### TASK REQUIREMENTS
Put the lines below into a numbered list, starting with the line that contains "Click the ПК" and going on through the line that contains "coord(784,168)". Leave out any blank lines, and list only those lines.

# # #

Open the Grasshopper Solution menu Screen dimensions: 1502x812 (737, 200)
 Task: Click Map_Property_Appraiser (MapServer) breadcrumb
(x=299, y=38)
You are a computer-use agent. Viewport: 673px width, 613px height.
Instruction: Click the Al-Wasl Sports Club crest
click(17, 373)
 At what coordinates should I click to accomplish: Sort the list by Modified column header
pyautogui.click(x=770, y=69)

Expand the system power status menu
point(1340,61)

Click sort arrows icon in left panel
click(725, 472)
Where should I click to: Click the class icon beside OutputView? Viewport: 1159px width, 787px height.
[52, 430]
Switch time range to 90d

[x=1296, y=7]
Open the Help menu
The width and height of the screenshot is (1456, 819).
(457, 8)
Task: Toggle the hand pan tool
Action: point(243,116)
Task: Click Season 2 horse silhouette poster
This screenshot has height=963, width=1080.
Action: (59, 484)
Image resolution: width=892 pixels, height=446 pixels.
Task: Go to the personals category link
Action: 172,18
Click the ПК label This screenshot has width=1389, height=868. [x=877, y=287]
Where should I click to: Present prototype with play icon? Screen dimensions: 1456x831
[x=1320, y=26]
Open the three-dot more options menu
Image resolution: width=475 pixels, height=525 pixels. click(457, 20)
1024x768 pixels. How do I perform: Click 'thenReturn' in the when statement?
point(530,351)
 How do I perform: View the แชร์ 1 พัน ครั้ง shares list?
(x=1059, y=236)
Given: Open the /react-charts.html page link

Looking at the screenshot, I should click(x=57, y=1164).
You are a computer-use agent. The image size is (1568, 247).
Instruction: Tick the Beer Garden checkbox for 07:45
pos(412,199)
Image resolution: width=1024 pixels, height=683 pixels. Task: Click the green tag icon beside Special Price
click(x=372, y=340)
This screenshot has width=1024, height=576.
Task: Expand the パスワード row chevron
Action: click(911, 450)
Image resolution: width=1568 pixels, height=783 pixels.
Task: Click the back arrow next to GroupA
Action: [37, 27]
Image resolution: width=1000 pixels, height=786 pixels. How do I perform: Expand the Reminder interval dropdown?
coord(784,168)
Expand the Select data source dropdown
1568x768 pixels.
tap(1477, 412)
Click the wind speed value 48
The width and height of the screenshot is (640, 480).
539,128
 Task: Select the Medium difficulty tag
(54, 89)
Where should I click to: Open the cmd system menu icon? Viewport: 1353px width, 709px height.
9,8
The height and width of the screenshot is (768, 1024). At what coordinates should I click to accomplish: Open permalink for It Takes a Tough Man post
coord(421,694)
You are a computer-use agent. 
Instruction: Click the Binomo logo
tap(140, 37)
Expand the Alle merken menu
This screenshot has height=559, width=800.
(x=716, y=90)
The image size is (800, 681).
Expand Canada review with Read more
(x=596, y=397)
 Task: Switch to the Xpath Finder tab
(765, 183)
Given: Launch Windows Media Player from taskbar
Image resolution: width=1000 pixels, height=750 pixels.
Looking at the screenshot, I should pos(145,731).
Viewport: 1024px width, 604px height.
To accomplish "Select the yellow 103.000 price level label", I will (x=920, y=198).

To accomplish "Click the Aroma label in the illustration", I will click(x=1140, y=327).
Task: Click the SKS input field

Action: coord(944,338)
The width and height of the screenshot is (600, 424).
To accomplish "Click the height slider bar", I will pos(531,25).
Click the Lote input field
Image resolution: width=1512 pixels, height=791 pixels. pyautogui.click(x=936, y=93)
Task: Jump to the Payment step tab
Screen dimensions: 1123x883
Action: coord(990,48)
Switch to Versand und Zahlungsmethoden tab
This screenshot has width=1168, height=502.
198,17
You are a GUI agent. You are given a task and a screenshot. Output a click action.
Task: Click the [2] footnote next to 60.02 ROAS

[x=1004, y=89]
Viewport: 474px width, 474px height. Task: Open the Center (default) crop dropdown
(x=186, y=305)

# # #

### RESPONSE
1. Click the ПК label This screenshot has width=1389, height=868. [x=877, y=287]
2. Where should I click to: Present prototype with play icon? Screen dimensions: 1456x831
3. [x=1320, y=26]
4. Open the three-dot more options menu
5. Image resolution: width=475 pixels, height=525 pixels. click(457, 20)
6. 1024x768 pixels. How do I perform: Click 'thenReturn' in the when statement?
7. point(530,351)
8.  How do I perform: View the แชร์ 1 พัน ครั้ง shares list?
9. (x=1059, y=236)
10. Given: Open the /react-charts.html page link
11. Looking at the screenshot, I should click(x=57, y=1164).
12. You are a computer-use agent. The image size is (1568, 247).
13. Instruction: Tick the Beer Garden checkbox for 07:45
14. pos(412,199)
15. Image resolution: width=1024 pixels, height=683 pixels. Task: Click the green tag icon beside Special Price
16. click(x=372, y=340)
17. This screenshot has width=1024, height=576.
18. Task: Expand the パスワード row chevron
19. Action: click(911, 450)
20. Image resolution: width=1568 pixels, height=783 pixels.
21. Task: Click the back arrow next to GroupA
22. Action: [37, 27]
23. Image resolution: width=1000 pixels, height=786 pixels. How do I perform: Expand the Reminder interval dropdown?
24. coord(784,168)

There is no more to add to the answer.